→ **TASK INSTRUCTIONS**: Render the lines below as a numbered list, leaving out any blank lines.

→ **RAW DATA**:

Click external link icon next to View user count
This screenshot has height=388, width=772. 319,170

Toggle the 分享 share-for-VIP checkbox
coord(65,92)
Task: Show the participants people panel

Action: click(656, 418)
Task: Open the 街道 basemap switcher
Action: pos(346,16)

→ **ANSWER TO THE EXERCISE**:
1. Click external link icon next to View user count
2. This screenshot has height=388, width=772. 319,170
3. Toggle the 分享 share-for-VIP checkbox
4. coord(65,92)
5. Task: Show the participants people panel
6. Action: click(656, 418)
7. Task: Open the 街道 basemap switcher
8. Action: pos(346,16)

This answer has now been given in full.